The Story
Why it exists.
The beginning
Derek Lam 10 Crosby is named for Crosby Street in SoHo, Manhattan's creative block where chance encounters are part of the architecture. The name says everything. Every day on Crosby Street, any moment can become a surprising adventure. Something Wild takes that idea and bottles it: an unexpectedly addictive blend of cedar wood and vanilla bean Madagascar with a smooth, dark finish, in the designer's own words. The concept emerged from the tension between the expected and the untamed, the wild that lives inside controlled, considered spaces.
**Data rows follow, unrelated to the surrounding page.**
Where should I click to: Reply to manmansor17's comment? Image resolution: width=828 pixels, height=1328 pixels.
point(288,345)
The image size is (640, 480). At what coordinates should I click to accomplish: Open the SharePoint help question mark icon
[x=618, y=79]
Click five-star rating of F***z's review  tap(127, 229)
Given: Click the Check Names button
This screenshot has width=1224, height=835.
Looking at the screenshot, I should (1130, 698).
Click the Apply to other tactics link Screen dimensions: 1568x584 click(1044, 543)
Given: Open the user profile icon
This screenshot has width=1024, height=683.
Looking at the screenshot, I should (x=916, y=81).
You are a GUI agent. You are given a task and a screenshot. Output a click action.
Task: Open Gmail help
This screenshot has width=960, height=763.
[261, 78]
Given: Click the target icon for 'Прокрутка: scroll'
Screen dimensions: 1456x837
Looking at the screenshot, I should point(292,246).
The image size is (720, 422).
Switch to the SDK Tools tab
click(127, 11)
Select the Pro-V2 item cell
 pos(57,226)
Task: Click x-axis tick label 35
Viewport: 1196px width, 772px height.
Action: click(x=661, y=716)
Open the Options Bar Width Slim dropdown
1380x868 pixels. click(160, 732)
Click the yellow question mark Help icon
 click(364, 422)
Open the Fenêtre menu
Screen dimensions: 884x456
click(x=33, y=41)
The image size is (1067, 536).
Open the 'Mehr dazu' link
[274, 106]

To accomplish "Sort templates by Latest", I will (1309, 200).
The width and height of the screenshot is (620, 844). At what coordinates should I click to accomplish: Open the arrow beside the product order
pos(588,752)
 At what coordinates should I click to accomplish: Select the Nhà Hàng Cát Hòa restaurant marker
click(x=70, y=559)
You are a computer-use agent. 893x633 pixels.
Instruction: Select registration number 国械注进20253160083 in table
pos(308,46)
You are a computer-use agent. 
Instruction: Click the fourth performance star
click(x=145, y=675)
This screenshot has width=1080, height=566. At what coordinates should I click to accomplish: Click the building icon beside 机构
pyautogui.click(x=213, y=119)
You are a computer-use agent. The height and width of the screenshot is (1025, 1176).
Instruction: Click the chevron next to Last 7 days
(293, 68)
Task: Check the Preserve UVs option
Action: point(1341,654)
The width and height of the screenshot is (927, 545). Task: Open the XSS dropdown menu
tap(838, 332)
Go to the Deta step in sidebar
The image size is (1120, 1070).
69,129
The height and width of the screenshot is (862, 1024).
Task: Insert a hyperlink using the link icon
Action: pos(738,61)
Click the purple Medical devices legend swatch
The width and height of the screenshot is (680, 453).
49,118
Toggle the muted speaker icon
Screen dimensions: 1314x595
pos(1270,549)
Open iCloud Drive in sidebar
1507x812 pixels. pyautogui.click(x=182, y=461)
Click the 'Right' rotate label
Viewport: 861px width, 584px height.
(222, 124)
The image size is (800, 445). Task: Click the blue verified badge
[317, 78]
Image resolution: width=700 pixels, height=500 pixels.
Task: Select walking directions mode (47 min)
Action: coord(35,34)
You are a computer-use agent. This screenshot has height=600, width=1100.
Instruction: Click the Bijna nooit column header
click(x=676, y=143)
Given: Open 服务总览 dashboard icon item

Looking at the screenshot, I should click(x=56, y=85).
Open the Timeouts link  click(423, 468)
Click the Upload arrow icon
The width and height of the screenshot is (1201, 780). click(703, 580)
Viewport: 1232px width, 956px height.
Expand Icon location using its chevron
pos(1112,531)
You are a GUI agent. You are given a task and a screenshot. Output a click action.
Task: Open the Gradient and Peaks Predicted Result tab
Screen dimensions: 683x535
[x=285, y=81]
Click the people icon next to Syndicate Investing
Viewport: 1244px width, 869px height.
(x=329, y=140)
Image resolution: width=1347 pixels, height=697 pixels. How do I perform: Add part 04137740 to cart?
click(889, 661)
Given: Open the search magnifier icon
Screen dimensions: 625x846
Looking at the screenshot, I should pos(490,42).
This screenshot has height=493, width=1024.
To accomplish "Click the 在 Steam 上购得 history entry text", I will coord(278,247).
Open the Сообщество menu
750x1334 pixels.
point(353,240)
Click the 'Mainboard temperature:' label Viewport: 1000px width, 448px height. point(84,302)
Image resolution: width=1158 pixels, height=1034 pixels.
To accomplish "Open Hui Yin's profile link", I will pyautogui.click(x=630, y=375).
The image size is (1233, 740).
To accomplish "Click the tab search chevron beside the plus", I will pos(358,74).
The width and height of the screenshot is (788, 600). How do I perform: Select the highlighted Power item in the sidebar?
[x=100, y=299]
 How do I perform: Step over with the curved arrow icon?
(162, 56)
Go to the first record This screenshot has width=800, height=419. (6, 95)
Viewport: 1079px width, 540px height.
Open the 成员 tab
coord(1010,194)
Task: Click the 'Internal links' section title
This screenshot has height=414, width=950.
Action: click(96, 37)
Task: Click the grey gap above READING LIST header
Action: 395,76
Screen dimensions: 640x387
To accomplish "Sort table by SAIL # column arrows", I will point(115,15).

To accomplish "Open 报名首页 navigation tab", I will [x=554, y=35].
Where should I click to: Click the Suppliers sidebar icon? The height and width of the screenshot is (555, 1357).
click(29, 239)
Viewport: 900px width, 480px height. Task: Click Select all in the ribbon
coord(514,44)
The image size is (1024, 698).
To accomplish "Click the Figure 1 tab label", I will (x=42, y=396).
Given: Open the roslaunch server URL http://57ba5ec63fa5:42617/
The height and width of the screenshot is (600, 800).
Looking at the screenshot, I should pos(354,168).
Two notes. That simplicity is the point, and the trap. Madagascar vanilla and cedar seem obvious, warm, sweet, woody, done. But obvious compositions require flawless execution, because there's nowhere to hide. The perfumer didn't hide. The cedar here isn't a base note doing background work. It's a counterweight from the first spray, keeping the vanilla from becoming decorative, keeping it honest. What could have been a flat, sweet oriental becomes something darker, warmer, more intimate, the kind of simple-smelling fragrance that earns second glances instead of polite nods.
The evolution
The opening is vanilla. Creamy, custardy, immediately edible, Madagascar vanilla pulling all the way. No citrus, no sharpness to tease. Just crème brûlée, right away. Cedar waits at the edges, dry and aromatic, already doing its job. Within an hour, the vanilla darkens. The sugar isn't just sweet now, it's caramelized, the way the top of a crème brûlée catches before it burns. Cedar strengthens, weaves through, becomes more than a grounding note. The drydown is when this fragrance earns its name. Vanilla deepens into something resinous and warm. Cedar and vanilla fuse into a skin-close warmth that doesn't project aggressively but refuses to disappear. You smell it the next morning on your wrist.
Cultural impact
Something Wild has quietly built a loyal following in the accessible-luxury niche. Community reviewers consistently compare it to crème brûlée, a specific, edible, flattering association. The conversation around it centers on the quality-to-price ratio: a fragrance that reads more expensive than it is, which keeps people coming back.